Sommer, Sonne, Urlaub – aber wohin? Zur Zeit der deutschen Teilung wurde diese Frage von Ost- und Westdeutschen noch ganz unterschiedlich beantwortet. In der aktuellen Folge „Mauerecho“ spricht Dennis Chiponda gemeinsam mit den taz-Redakteur*innen Simone Schmollack und Andreas Rüttenauer über Urlaub und Reisen in Ost und West. Wohin fuhr man in den Sommerferien mit der Familie, und wohin ging es nach dem Abitur? Wie unterschiedlich sind die Erinnerungen an Urlaube in der Kindheit? Welche Orte weckten Fernweh? Welche Erfahrungen gab es mit Reisen in den jeweils anderen Landesteil? Und wie veränderte sich das Reisen durch den Mauerfall?

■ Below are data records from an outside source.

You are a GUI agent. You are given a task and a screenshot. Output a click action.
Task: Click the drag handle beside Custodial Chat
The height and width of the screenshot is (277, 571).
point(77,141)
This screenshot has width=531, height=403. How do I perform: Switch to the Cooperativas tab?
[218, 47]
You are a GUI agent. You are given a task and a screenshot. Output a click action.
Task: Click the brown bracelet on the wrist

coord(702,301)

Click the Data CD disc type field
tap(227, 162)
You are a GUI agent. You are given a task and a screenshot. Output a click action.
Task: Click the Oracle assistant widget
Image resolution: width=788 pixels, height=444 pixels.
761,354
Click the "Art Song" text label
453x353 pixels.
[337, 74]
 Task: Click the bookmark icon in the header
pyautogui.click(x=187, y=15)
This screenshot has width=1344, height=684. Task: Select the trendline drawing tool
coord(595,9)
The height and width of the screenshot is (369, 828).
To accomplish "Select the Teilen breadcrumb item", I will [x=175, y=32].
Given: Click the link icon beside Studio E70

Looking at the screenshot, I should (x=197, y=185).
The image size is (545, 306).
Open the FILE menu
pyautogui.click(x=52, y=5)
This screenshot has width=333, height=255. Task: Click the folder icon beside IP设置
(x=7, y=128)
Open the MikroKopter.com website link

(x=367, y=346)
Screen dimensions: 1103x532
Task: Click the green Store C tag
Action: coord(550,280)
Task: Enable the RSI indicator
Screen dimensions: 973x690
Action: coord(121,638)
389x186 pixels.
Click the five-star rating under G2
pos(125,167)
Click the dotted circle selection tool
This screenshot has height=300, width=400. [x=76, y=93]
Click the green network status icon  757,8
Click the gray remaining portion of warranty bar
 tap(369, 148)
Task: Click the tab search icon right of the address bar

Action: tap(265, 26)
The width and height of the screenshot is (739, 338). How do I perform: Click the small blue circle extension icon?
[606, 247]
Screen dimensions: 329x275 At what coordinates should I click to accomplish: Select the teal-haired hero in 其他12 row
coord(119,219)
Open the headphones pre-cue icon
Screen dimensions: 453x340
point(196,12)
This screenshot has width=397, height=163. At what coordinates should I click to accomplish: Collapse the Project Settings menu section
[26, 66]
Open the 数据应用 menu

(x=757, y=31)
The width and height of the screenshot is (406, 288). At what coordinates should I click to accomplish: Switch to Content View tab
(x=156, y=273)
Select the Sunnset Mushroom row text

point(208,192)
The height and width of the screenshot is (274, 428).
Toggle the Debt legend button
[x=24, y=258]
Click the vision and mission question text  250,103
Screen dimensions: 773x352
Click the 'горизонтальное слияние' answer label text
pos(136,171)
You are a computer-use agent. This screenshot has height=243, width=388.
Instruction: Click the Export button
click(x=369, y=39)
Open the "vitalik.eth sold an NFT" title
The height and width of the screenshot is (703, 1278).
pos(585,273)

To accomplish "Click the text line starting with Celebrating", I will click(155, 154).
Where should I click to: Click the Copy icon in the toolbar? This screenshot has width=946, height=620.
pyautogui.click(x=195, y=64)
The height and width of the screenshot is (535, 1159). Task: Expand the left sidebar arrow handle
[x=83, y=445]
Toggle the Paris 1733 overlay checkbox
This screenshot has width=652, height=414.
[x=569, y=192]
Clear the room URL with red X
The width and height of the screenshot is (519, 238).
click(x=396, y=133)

Schmollack ist 1964 in Ost-Berlin geboren und im Prenzlauer Berg aufgewachsen. Sie ist Buchautorin, arbeitete als Journalistin für mehrere Printmedien und war von 2017 bis 2018 Chefredakteurin des „Freitag“. Seit 2009 ist sie Redakteurin bei der taz. Inzwischen leitet sie dort das Meinungsressort. Rüttenauer, Jahrgang 1968, wuchs in München-Schwabing auf. Zunächst als Kabarettist aktiv, kam er 2001 als Redakteur zur taz, war dort kurzzeitig auch Chefredakteur und ist heute Leiter der Ressorts Sport, Wahrheit und Wissenschaft.
Im Podcast erzählen sie von ihren ersten und ihren verrücktesten Urlauben und davon, wie sich das Reisen in den letzten Jahrzehnten gesellschaftlich verändert hat.